RFE/RL: What does the selection of Irinej of Nis say about the direction the church is headed in? Was it a step toward reform and openness? Will the focus be more on morals than ideology?
Milorad Tomanic: As people keep saying, the patriarch isn't the pope. He has more honor than other priests, but not that much more power – certainly not the kind of power the pope has. And his influence both within the church and outside isn't that strong. His personality can set an example for people, to focus more on morals, to carry the church into more peaceful times. We can only hope for this.
Three conditions have to be met in order for this to happen. The first is that the bishops keep to their oaths. In particular, I'm talking about the Jeeps and German cars with their tinted windows [that many use for their transportation]. This can all be done without being so flashy.
The next is that they reform their own relations amongst themselves, which should be much better than they are.
And the third thing is that some people who were prominent in the 1990s – the main players in Serbia and elsewhere – have to withdraw from the scene. By that I mean primarily Metropolitan Amfilohije [of Montenegro] and [Bosnian Serb Bishop Vasilije] Kacavenda.
What brought doubt into my heart and my soul was a web video I saw showing the newly chosen patriarch holding hands with Bishop Vasilije, who is looking confident, as though the patriarch belongs to him. This could just be my own fear. Still, I hope that the church is sailing into calmer waters.
RFE/RL: Will the church be able to pacify its radical Bosnian members, who are led by Bishop Vasilije? There's a YouTube clip of him that has become quite popular, showing him giving chauvinist, almost war-mongering speeches. Is the church ready to objectively assess the role it played in the Balkan wars of the '90s, and acknowledge that it may be contributing to similar unrest in the future?
Tomanic: That's why I felt wary when I saw the video of Vasilije walking hand-in-hand with Irinej after he was chosen to be the new patriarch. I even thought that perhaps Vasilije was the one who made it possible for Irinej to be elected patriarch, by using the votes from the Bosnian lobby. The bishops will say that he was chosen by the Holy Spirit. But doubts always exist. There's always talk of authorities influencing the choice of patriarch. I think this is a big question, and I don't expect any big solutions in that respect.
RFE/RL: Amfilohije, the metropolitan of Montenegro, was considered one of the key contenders for the patriarchal post. What kind of role and influence do you envision him having in the church now?

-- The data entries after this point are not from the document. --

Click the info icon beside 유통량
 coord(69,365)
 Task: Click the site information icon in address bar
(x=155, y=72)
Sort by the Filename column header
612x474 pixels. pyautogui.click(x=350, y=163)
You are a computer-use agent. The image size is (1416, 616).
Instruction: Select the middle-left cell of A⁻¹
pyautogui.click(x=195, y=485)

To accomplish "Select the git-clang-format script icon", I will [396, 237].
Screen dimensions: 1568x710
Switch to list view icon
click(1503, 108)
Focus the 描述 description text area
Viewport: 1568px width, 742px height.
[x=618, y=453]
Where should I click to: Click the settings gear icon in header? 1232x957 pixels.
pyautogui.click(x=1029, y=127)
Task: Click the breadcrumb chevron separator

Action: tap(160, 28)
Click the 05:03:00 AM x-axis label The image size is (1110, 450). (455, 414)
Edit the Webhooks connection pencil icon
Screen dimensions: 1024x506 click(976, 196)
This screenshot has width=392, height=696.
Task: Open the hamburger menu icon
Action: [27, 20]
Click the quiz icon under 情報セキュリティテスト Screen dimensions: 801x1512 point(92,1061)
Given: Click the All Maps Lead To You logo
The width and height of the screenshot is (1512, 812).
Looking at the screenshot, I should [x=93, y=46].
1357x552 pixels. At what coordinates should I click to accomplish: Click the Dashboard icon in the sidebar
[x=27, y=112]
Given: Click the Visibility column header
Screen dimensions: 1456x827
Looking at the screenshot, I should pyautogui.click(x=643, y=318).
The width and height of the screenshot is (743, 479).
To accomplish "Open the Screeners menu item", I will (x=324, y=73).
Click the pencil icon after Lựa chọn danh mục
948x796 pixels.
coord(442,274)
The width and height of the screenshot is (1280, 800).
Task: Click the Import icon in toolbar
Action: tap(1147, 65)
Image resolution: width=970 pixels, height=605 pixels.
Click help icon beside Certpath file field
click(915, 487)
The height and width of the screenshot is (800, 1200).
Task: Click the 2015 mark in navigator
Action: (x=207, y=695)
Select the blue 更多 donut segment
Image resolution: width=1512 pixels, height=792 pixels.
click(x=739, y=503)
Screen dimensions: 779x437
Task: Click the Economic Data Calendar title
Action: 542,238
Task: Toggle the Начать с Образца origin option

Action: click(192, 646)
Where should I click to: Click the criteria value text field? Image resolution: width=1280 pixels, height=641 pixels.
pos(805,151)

Tomanic: Amfilohije was one of the key figures in the church in the '90s and beyond. We can say a lot of good things about him; I really don't want to be one-sided. He's a polyglot. He's extremely knowledgeable about all things related to the teachings of the church. But he's one of those people who refuses to stick to his areas of expertise. He also has to have hobbies. And for him, politics is a hobby.
I think that he'll continue to have a strong influence on the church. Everything he's gotten his hands on – whether on behalf of Serbs in Bosnia, Serbs in Croatia, or Serbs in Kosovo – has failed. Everything has fallen through. He talked about Serbia and Montenegro staying together as one state. Nothing came of that.
I think it would be good – I dream about this – if he and some of the other bishops just go to Serbia's Sveta Gora monastery and spend their last years there, giving us great works on theology, the things they know well, and leaving politics to those who are softer and more willing to compromise.